The orbiter will generally be described with reference to producing chemically milled external isogrid or waffle grid patterns on a circular or non circular symmetrical shell structure. Such integral titanium or Inconel structures are found in aircraft engine inlets, by pass ducts and augmenter cases. The orbiter, however, is not limited by the construction material, to any set of structural shapes or applications, to whether the structure is pocketed or not and, when it is pocketed, to any specific type or configuration of pocket or grid pattern.
An orbiter, as it applies to chem-milling processes, is typically used to control the movement or tumbling of a part or a collection of parts in an etchant bath in such a manner that, in effect, the part or parts receive uniform exposure to the etchant and therefore receive uniform chemical milling. This typically requires that all exposed (i.e. chemically milled) surfaces spend an effective equal amount of time in varying positions with respect to the gravitational vertical. The following paragraphs explain and identify the phenomena influencing the above preferred (ESIO) exposed-surface integrated orientation and the manner in which applicant's orbiter provides the unique, singular and universal means for optimizing the (ESIO) exposed-surface integrated orientation.

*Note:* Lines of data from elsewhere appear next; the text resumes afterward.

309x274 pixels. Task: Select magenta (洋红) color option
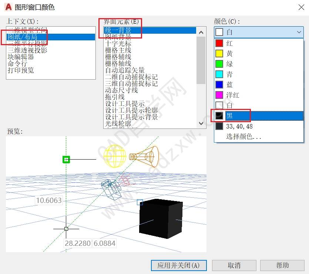[x=233, y=96]
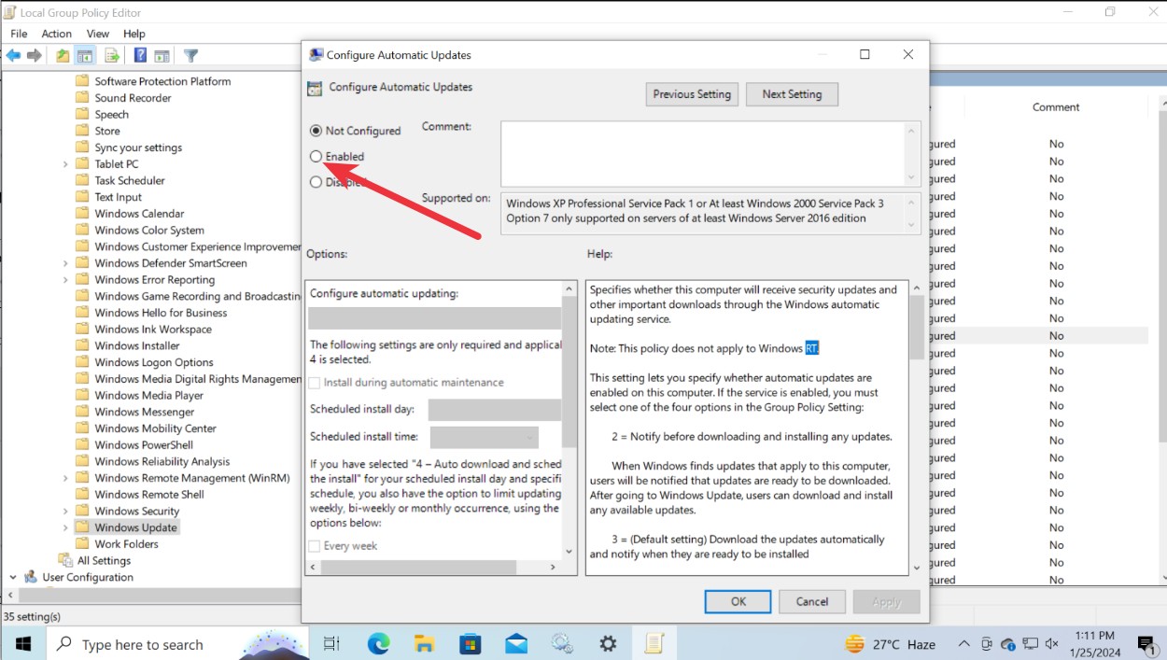Open Help using the question mark icon

click(139, 55)
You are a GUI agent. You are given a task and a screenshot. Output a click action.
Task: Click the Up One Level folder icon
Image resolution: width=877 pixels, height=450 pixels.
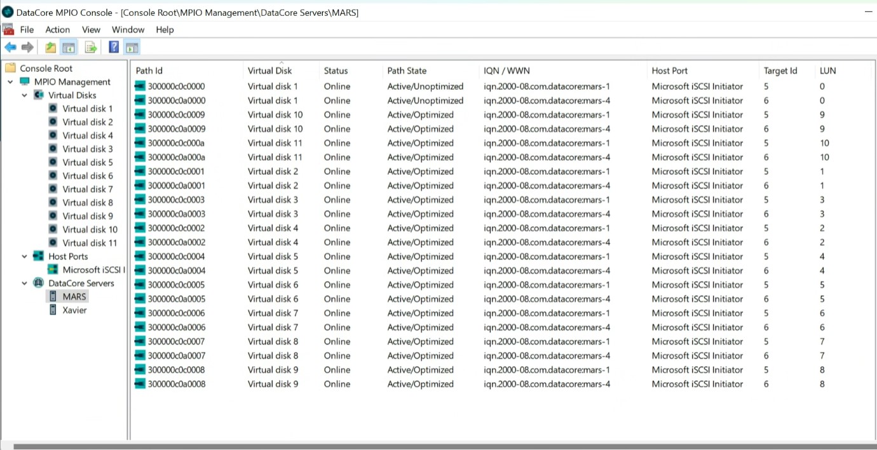point(50,48)
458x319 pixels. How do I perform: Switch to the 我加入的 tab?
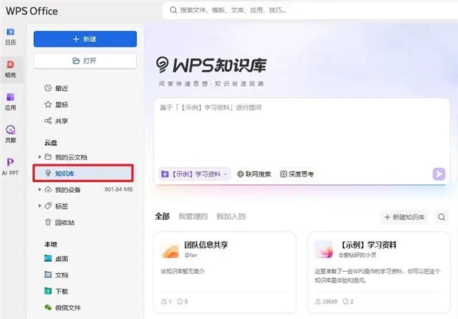pyautogui.click(x=230, y=217)
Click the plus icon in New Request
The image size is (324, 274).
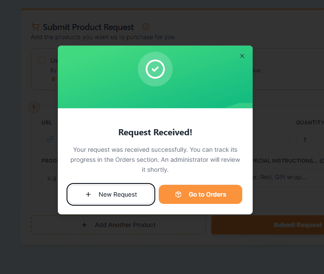(x=88, y=194)
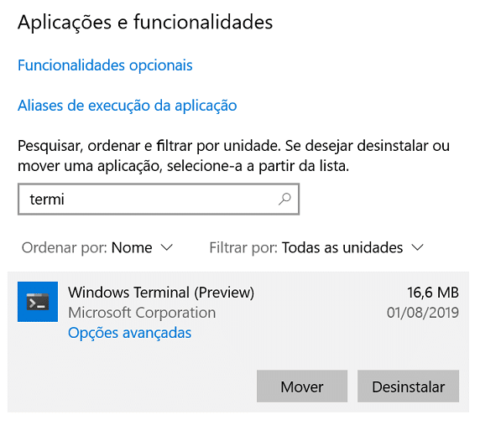Open the Ordenar por Nome dropdown
Screen dimensions: 480x425
97,247
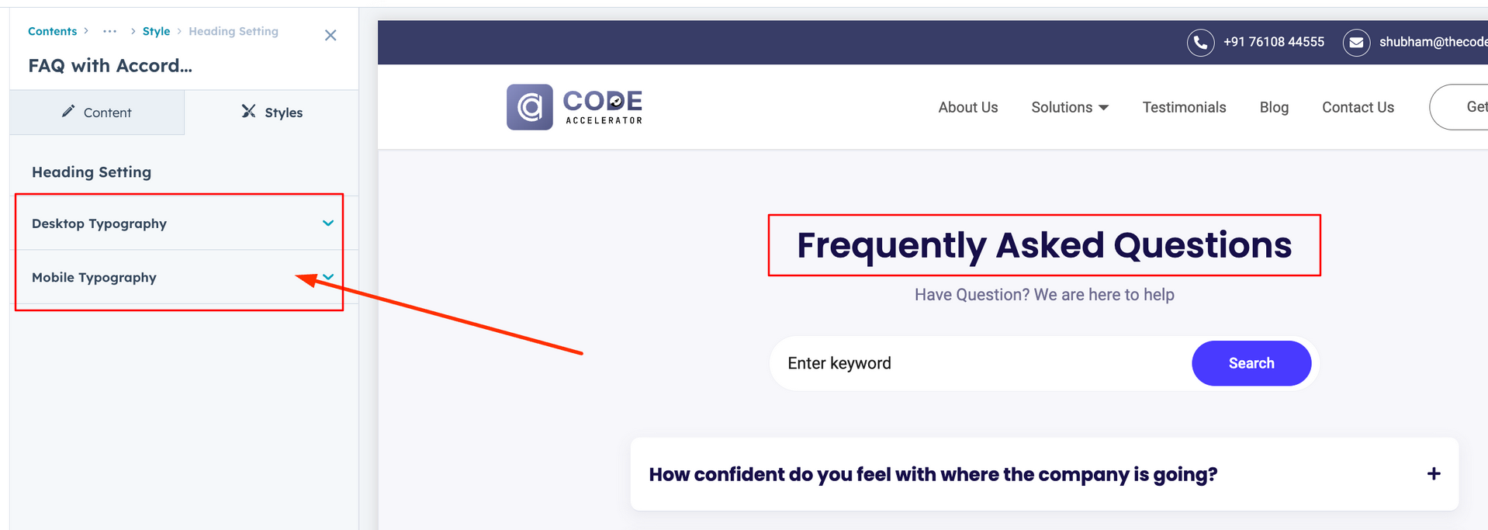Click the Search button
The height and width of the screenshot is (530, 1488).
1251,362
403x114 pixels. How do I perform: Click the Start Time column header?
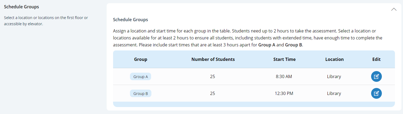[x=284, y=59]
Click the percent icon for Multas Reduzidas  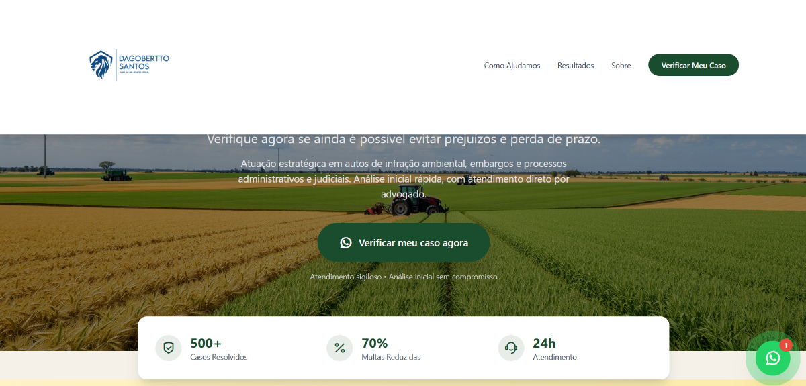[x=340, y=348]
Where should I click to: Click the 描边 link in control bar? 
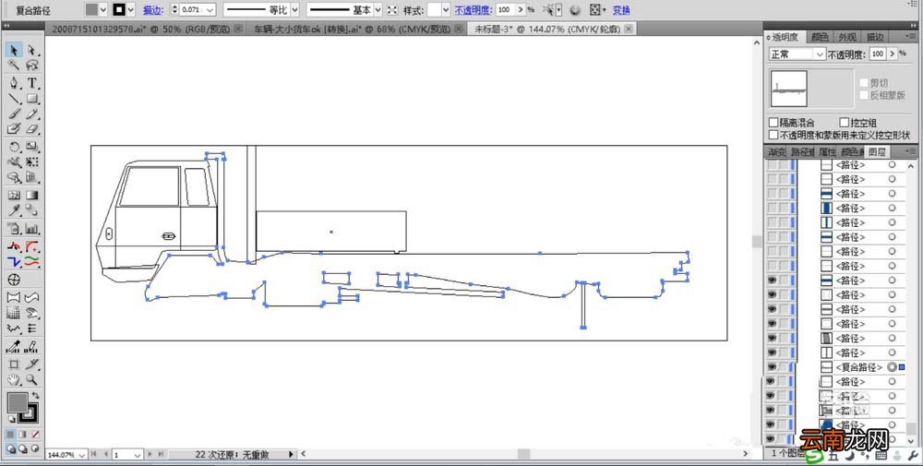point(152,10)
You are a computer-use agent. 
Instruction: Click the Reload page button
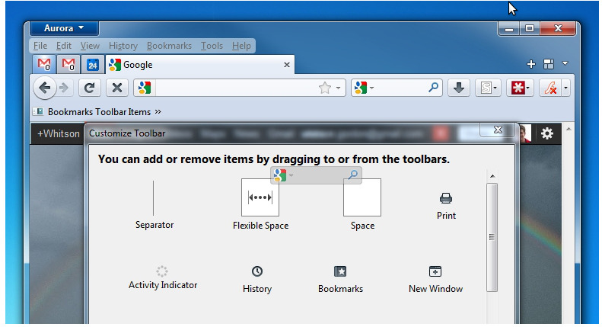tap(90, 88)
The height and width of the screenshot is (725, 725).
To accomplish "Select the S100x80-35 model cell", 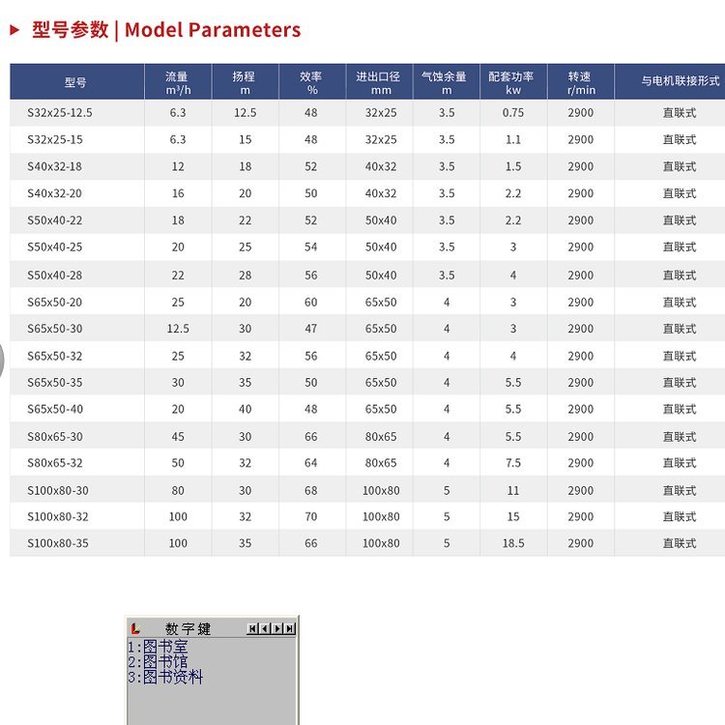I will [x=58, y=543].
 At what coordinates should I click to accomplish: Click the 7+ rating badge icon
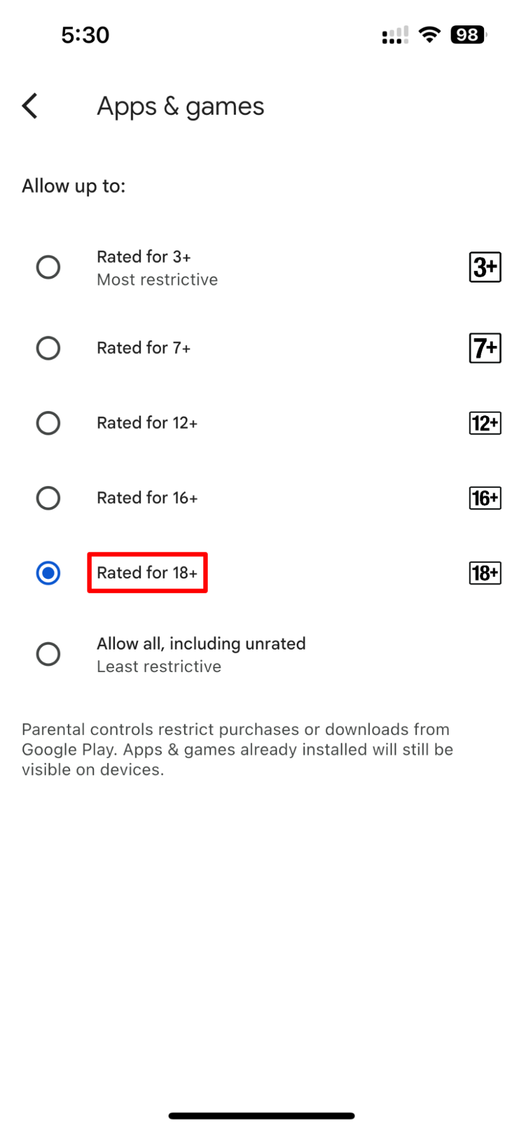(x=485, y=348)
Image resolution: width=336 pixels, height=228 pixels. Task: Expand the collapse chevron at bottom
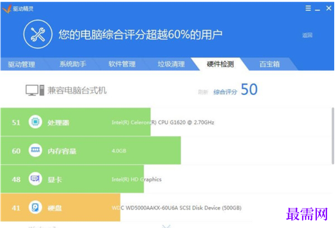point(166,226)
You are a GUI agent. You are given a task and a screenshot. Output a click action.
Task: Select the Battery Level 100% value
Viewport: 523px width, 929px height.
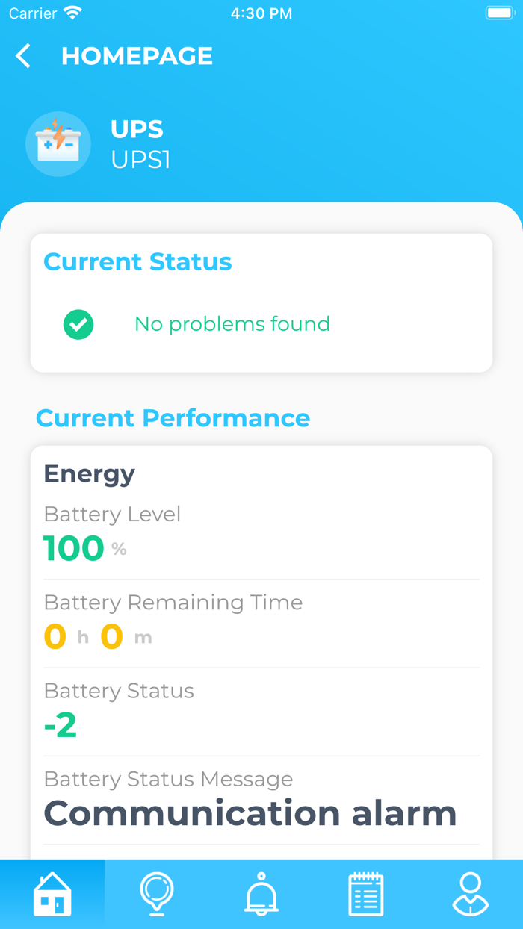[74, 547]
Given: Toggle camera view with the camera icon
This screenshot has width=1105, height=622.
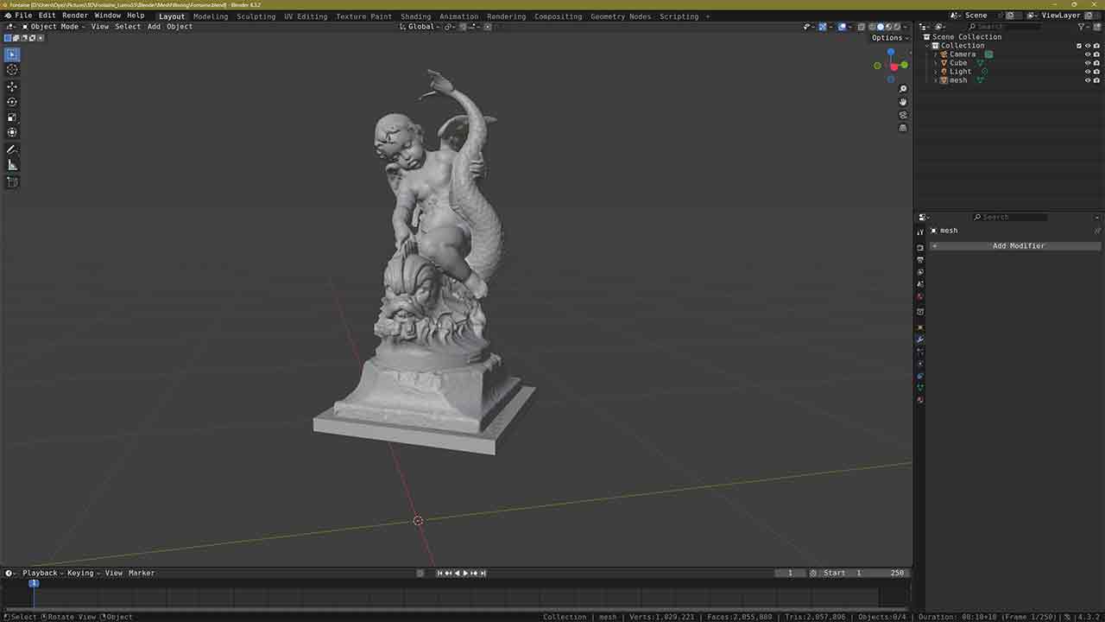Looking at the screenshot, I should coord(903,115).
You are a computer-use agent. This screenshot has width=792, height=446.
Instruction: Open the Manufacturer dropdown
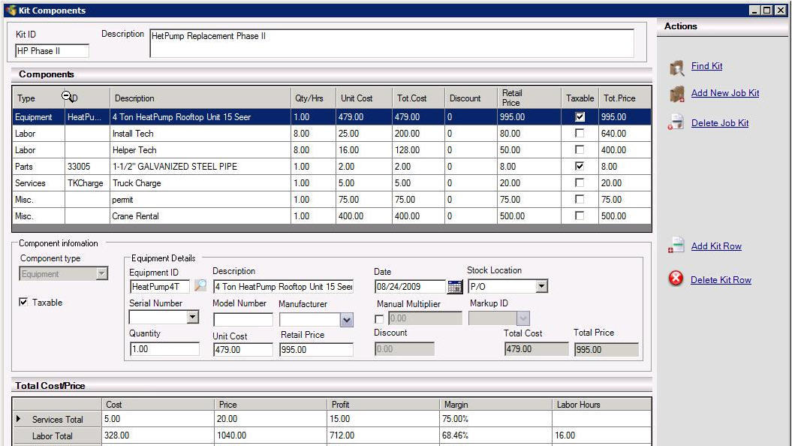point(346,319)
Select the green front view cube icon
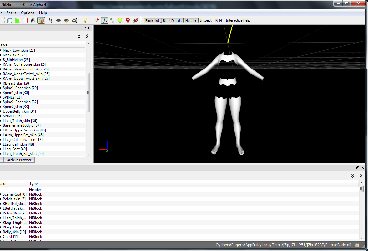 18,20
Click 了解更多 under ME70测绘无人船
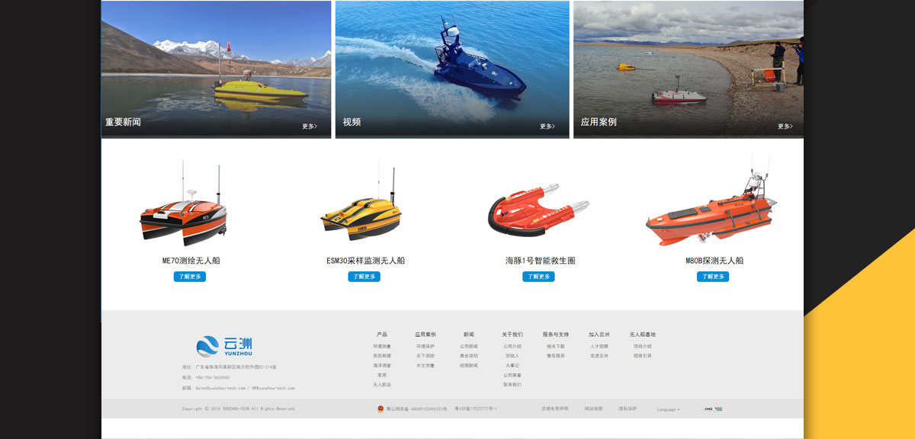The height and width of the screenshot is (439, 915). click(x=191, y=277)
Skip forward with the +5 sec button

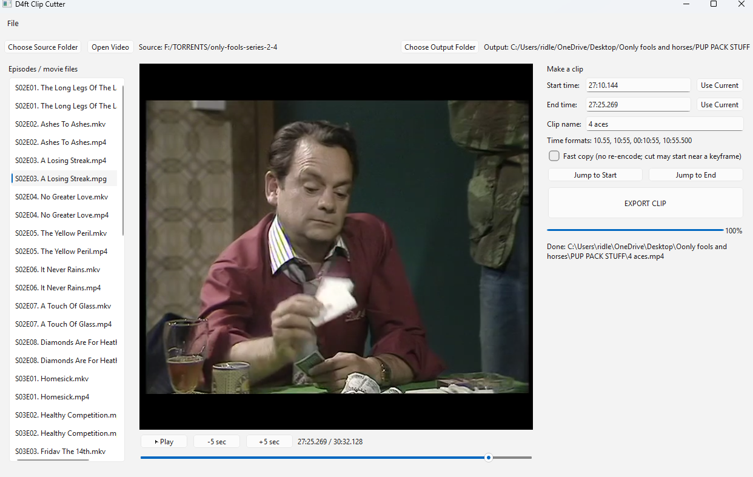[269, 442]
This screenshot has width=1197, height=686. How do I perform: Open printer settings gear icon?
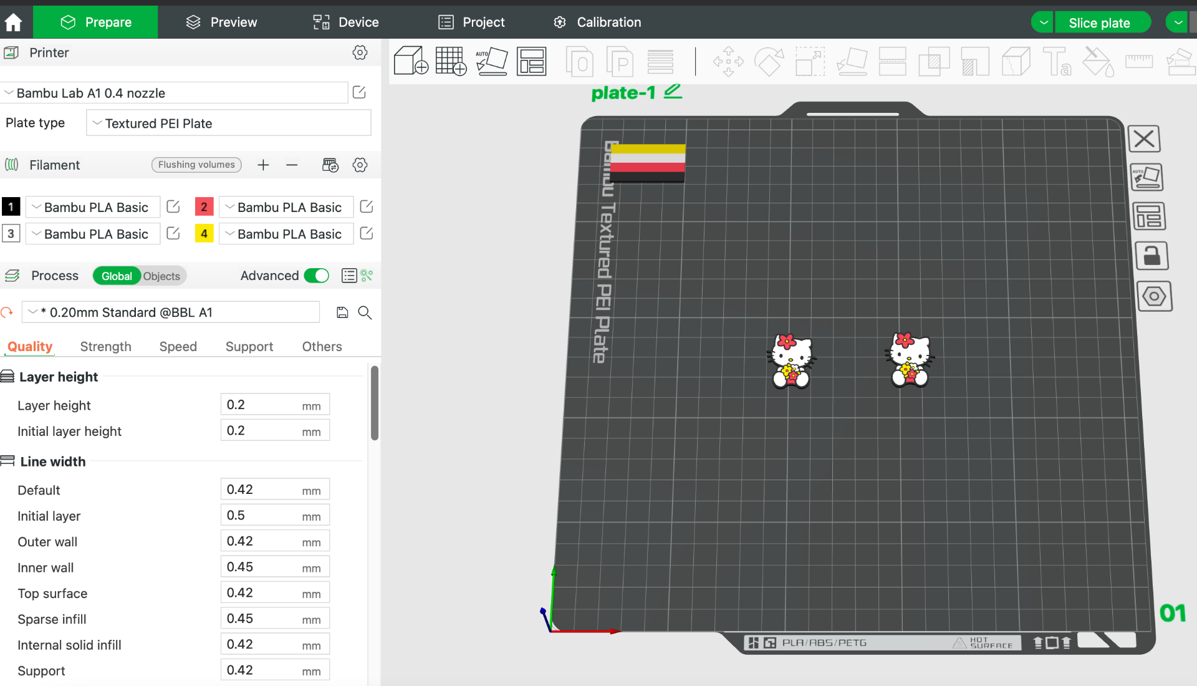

If an essentially flat pocket is inverted in a quiescent or agitated etchant bath such that the exposed surface faces downward along the gravitational vector, then the gasses or fumes generated by chemical milling will accumulate in the pocket and either inhibit or stop the chemical milling from preceeding in that pocket. The degree that the pocket is curved (in single or compound curvature) in conformance with the shell curvature and the pocket depth exceeds the local vertical pocket arc height, part (i.e. the center) of the pocket experiences dramatically different rates of metal removal than other parts (i.e. the edges) of the pocket. This condition, caused in part by the entrapment of fumes under the maskant overhangs, is particularly prevalent when the pocket is at or near a bottom dead center orientation.
Also during the periods the pockets being chemically milled have exposed surfaces in other than inverted positions the uniformity of the depth of cut, etch rates, ridging, dishing, etch factors along the pocket edges and channeling are dependent on the sum total of the times the pockets are exposed in these varying non inverted positions. As in the case of inverted pockets, these effects are also influenced by such factors as the the bath temperature thermal gradients in the etchant and part, acid and surfactant concentration levels, the degree of dissolved metal concentration in the etchant, and the heat sink created by the mass in the rib cross sections.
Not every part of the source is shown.